_Selected extract_:

——

Regexps vs. locale

Lists: pgsql-hackers
From: Andrew Gierth <andrew(at)tao11(dot)riddles(dot)org(dot)uk>
To: pgsql-hackers(at)postgresql(dot)org
Subject: Regexps vs. locale
Date: 2008-12-08 08:11:58
Message-ID: 87ljurozld.fsf@news-spur.riddles.org.uk
Views: Raw Message | Whole Thread | Download mbox | Resend email
Lists: pgsql-hackers

This came up on irc:

postgres=# show lc_ctype;
lc_ctype
-------------
fr_FR.UTF-8

postgres=# show server_encoding;
server_encoding
-----------------
UTF8
(1 row)

postgres=# select E'\303\201' ILIKE E'\303\241';
?column?
----------
t
(1 row)

postgres=# select E'\303\201' ~* E'\303\241';
?column?
----------
f
(1 row)

Obviously, this happens because the locale support functions in
backend/regex/regc_locale.c are (presumably intentionally) crippled so
as not to support non-ascii chars, despite all the code there using
wide chars for everything otherwise.

Why is this? It does not appear to be a documented restriction.

--
Andrew (irc:RhodiumToad)


From: Tom Lane <tgl(at)sss(dot)pgh(dot)pa(dot)us>
To: Andrew Gierth <andrew(at)tao11(dot)riddles(dot)org(dot)uk>
Cc: pgsql-hackers(at)postgresql(dot)org
Subject: Re: Regexps vs. locale
Date: 2008-12-08 13:18:56
Message-ID: 23275.1228742336@sss.pgh.pa.us
Views: Raw Message | Whole Thread | Download mbox | Resend email
Lists: pgsql-hackers

Andrew Gierth <andrew(at)tao11(dot)riddles(dot)org(dot)uk> writes:
> Obviously, this happens because the locale support functions in
> backend/regex/regc_locale.c are (presumably intentionally) crippled so
> as not to support non-ascii chars, despite all the code there using
> wide chars for everything otherwise.

——

_Excerpted records_:
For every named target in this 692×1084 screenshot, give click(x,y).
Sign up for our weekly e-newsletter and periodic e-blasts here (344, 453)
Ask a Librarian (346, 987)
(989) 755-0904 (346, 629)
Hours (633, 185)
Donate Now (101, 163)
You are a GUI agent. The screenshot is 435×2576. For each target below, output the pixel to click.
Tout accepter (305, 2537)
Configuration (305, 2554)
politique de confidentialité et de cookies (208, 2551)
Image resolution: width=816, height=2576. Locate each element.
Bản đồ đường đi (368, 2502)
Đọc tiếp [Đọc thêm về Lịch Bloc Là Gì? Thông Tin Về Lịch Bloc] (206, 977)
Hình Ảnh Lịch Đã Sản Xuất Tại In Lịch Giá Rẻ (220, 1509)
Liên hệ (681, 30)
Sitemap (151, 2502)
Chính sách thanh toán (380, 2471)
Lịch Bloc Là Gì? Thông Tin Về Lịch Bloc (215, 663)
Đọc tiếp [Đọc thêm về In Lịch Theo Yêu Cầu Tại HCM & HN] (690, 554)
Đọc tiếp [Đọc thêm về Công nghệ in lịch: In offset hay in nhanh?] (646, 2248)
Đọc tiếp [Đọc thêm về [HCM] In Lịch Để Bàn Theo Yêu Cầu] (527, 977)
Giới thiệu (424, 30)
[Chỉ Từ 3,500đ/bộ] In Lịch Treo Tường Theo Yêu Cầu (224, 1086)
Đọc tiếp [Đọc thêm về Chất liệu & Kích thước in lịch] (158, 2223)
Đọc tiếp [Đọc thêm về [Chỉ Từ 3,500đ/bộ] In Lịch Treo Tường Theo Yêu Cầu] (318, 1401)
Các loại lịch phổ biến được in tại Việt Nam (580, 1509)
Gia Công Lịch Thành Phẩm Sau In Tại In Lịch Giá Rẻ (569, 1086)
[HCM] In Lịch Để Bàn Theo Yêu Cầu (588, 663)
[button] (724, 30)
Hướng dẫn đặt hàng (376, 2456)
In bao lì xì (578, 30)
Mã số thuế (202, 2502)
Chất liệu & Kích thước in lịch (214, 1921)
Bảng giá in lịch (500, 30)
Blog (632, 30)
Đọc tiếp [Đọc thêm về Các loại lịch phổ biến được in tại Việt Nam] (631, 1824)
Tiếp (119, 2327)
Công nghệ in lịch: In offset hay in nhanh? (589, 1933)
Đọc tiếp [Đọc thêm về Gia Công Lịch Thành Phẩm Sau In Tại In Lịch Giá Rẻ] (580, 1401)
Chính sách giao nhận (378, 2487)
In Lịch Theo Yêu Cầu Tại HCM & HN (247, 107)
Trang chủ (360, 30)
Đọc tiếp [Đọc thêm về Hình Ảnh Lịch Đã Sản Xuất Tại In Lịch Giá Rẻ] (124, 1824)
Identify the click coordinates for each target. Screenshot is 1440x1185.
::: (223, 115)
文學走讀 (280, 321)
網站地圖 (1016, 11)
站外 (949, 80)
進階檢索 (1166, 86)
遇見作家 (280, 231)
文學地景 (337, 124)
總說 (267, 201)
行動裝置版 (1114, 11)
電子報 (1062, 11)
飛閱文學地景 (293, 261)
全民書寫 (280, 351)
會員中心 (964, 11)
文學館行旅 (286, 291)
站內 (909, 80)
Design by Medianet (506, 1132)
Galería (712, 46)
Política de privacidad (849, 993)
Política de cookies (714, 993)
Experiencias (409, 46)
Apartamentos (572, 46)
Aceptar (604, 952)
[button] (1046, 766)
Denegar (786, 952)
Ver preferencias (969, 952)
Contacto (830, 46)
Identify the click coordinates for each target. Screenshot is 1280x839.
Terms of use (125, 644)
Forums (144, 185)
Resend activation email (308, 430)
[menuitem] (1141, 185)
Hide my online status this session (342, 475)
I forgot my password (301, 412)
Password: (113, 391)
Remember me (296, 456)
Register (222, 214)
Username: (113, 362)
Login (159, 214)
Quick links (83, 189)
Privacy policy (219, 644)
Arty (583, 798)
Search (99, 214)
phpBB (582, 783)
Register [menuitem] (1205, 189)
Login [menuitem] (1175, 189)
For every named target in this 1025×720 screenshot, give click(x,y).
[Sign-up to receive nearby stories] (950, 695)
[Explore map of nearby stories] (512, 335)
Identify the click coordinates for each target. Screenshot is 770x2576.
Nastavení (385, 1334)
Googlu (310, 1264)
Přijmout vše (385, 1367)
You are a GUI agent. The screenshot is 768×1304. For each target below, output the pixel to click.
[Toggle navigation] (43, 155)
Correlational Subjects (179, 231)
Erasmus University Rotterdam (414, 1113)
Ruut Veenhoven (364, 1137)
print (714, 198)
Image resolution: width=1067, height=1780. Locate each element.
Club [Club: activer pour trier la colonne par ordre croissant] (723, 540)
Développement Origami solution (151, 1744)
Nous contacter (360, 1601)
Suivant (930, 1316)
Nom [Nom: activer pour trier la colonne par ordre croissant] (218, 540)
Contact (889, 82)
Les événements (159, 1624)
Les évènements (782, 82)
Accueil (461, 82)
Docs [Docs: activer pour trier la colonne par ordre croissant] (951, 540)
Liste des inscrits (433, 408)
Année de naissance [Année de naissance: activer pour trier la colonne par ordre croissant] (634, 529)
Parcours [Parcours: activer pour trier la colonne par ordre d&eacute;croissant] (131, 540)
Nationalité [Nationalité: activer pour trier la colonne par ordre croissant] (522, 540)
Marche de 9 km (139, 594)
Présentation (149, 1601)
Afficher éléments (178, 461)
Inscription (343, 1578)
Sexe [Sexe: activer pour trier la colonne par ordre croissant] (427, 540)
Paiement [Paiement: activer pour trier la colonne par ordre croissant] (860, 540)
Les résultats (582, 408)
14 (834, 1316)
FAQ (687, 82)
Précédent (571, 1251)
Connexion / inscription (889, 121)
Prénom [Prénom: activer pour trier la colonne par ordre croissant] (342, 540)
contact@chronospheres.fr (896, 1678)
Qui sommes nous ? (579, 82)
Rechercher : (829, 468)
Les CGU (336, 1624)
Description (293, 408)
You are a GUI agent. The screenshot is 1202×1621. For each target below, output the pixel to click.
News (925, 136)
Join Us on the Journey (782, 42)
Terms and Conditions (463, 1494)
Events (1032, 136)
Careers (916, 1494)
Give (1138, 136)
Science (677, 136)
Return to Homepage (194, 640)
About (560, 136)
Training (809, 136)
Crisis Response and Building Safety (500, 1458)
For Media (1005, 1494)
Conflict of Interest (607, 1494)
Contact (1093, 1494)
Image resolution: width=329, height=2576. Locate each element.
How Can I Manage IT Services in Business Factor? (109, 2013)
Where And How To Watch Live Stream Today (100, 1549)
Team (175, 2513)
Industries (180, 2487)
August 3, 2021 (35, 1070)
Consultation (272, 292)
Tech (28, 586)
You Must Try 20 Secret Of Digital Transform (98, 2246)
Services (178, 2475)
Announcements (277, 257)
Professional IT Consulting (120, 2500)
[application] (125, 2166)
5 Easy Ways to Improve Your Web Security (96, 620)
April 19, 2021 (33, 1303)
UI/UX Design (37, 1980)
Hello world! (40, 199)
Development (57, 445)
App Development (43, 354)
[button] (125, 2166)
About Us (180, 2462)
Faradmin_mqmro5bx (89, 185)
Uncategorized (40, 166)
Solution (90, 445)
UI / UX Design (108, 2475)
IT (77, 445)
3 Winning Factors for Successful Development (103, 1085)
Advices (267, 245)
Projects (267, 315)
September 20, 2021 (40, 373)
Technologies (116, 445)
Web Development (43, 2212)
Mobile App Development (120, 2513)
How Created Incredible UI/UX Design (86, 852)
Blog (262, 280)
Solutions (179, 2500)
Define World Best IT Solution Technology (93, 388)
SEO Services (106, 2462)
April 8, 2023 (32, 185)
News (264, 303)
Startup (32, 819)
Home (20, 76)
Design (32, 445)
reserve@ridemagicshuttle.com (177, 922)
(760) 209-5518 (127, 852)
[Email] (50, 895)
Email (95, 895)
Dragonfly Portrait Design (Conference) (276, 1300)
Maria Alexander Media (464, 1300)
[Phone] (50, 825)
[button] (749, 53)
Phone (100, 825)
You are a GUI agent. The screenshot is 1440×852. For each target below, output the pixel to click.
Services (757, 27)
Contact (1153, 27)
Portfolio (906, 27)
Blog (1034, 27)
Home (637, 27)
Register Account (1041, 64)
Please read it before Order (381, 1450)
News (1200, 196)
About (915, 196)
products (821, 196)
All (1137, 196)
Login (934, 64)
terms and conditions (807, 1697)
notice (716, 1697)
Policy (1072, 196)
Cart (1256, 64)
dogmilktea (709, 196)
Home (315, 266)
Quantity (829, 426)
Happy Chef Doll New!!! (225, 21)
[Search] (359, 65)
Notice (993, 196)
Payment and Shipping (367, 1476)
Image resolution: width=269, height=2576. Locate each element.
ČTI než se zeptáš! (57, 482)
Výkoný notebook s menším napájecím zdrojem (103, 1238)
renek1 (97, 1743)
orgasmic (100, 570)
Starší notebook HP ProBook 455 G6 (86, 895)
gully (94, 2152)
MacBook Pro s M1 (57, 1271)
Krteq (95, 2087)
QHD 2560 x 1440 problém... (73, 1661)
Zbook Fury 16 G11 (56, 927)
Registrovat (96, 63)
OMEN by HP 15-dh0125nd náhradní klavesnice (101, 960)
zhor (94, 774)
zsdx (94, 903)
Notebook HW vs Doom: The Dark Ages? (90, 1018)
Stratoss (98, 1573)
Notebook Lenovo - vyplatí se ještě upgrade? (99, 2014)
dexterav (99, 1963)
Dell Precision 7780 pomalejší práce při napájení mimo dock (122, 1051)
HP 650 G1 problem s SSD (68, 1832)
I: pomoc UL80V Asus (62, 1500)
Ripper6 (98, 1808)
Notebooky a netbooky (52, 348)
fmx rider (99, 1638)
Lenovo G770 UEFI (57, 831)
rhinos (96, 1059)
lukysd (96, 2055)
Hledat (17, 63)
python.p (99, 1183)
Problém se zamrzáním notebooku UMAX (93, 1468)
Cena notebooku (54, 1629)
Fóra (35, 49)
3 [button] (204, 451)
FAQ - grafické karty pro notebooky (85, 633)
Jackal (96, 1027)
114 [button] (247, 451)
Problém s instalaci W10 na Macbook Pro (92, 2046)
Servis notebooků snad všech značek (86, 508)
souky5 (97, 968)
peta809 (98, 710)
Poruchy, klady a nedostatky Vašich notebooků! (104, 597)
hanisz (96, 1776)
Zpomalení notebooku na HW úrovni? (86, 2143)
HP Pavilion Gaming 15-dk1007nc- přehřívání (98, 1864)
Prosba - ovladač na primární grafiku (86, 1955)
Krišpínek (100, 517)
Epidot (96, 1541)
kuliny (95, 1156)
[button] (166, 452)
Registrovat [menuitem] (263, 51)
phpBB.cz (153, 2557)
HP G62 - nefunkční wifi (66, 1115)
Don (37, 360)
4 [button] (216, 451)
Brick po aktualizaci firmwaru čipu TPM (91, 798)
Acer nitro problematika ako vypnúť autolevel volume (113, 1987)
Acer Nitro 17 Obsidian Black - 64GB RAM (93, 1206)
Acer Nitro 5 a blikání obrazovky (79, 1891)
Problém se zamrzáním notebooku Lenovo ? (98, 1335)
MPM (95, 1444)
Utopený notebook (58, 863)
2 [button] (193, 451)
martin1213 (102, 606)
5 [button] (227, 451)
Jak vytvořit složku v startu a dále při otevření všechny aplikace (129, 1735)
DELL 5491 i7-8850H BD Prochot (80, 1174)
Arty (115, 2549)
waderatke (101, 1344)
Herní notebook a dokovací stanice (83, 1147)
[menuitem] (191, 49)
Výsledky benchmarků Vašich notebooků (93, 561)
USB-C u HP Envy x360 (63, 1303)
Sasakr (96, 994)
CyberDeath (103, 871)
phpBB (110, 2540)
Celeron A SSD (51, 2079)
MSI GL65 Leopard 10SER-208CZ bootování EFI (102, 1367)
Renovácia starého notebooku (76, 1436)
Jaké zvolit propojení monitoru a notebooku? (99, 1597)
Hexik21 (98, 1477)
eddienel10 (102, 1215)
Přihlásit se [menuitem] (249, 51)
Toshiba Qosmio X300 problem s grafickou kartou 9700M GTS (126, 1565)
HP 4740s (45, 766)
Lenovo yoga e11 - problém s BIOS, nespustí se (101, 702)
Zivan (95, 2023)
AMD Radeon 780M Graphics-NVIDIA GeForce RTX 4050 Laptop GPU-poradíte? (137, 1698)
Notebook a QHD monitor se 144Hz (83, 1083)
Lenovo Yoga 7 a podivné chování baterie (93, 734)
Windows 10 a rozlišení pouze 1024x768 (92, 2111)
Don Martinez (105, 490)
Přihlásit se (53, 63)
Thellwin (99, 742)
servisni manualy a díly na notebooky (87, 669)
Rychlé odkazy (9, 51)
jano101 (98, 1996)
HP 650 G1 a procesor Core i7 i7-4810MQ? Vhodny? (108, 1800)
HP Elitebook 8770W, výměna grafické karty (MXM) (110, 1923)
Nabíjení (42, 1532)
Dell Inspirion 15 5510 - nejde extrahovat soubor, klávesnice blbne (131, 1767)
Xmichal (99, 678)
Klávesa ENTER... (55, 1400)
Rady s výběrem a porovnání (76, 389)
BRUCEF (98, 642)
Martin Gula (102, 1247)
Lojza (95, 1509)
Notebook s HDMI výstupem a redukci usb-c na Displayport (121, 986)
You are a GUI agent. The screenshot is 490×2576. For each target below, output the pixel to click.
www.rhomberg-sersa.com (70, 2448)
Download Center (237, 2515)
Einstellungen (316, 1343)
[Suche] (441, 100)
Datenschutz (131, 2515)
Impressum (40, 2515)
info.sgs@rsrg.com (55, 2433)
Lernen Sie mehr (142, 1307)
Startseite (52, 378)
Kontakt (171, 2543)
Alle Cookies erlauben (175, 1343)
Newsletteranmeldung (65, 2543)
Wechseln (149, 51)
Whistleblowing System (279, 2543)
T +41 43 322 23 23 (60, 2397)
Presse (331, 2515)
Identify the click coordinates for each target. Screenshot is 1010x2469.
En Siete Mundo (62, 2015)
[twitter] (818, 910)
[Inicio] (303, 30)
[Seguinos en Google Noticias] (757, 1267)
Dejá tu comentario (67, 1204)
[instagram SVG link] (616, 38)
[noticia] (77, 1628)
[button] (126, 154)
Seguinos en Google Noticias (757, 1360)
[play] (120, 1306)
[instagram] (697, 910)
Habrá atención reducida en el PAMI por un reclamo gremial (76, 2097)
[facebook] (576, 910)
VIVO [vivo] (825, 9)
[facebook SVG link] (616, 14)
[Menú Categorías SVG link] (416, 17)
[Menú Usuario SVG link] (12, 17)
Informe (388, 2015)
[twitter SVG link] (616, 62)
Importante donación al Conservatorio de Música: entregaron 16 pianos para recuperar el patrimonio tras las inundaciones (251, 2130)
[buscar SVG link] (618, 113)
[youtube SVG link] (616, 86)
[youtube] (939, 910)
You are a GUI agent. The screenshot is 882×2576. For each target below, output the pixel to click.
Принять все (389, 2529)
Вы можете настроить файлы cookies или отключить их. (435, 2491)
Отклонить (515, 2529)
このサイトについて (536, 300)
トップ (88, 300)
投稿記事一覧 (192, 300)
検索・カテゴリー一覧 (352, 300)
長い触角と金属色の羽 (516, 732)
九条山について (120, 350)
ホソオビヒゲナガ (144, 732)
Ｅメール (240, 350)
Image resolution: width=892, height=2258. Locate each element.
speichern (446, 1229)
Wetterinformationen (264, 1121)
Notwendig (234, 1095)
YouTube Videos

——

_Work to complete_:
Could you reproduce the mailing-list thread on regexps and locale from the start of the page above, word for word and with nothing left out?

_Written solution_:
Regexps vs. locale

Lists: pgsql-hackers
From: Andrew Gierth <andrew(at)tao11(dot)riddles(dot)org(dot)uk>
To: pgsql-hackers(at)postgresql(dot)org
Subject: Regexps vs. locale
Date: 2008-12-08 08:11:58
Message-ID: 87ljurozld.fsf@news-spur.riddles.org.uk
Views: Raw Message | Whole Thread | Download mbox | Resend email
Lists: pgsql-hackers

This came up on irc:

postgres=# show lc_ctype;
lc_ctype
-------------
fr_FR.UTF-8

postgres=# show server_encoding;
server_encoding
-----------------
UTF8
(1 row)

postgres=# select E'\303\201' ILIKE E'\303\241';
?column?
----------
t
(1 row)

postgres=# select E'\303\201' ~* E'\303\241';
?column?
----------
f
(1 row)

Obviously, this happens because the locale support functions in
backend/regex/regc_locale.c are (presumably intentionally) crippled so
as not to support non-ascii chars, despite all the code there using
wide chars for everything otherwise.

Why is this? It does not appear to be a documented restriction.

--
Andrew (irc:RhodiumToad)


From: Tom Lane <tgl(at)sss(dot)pgh(dot)pa(dot)us>
To: Andrew Gierth <andrew(at)tao11(dot)riddles(dot)org(dot)uk>
Cc: pgsql-hackers(at)postgresql(dot)org
Subject: Re: Regexps vs. locale
Date: 2008-12-08 13:18:56
Message-ID: 23275.1228742336@sss.pgh.pa.us
Views: Raw Message | Whole Thread | Download mbox | Resend email
Lists: pgsql-hackers

Andrew Gierth <andrew(at)tao11(dot)riddles(dot)org(dot)uk> writes:
> Obviously, this happens because the locale support functions in
> backend/regex/regc_locale.c are (presumably intentionally) crippled so
> as not to support non-ascii chars, despite all the code there using
> wide chars for everything otherwise.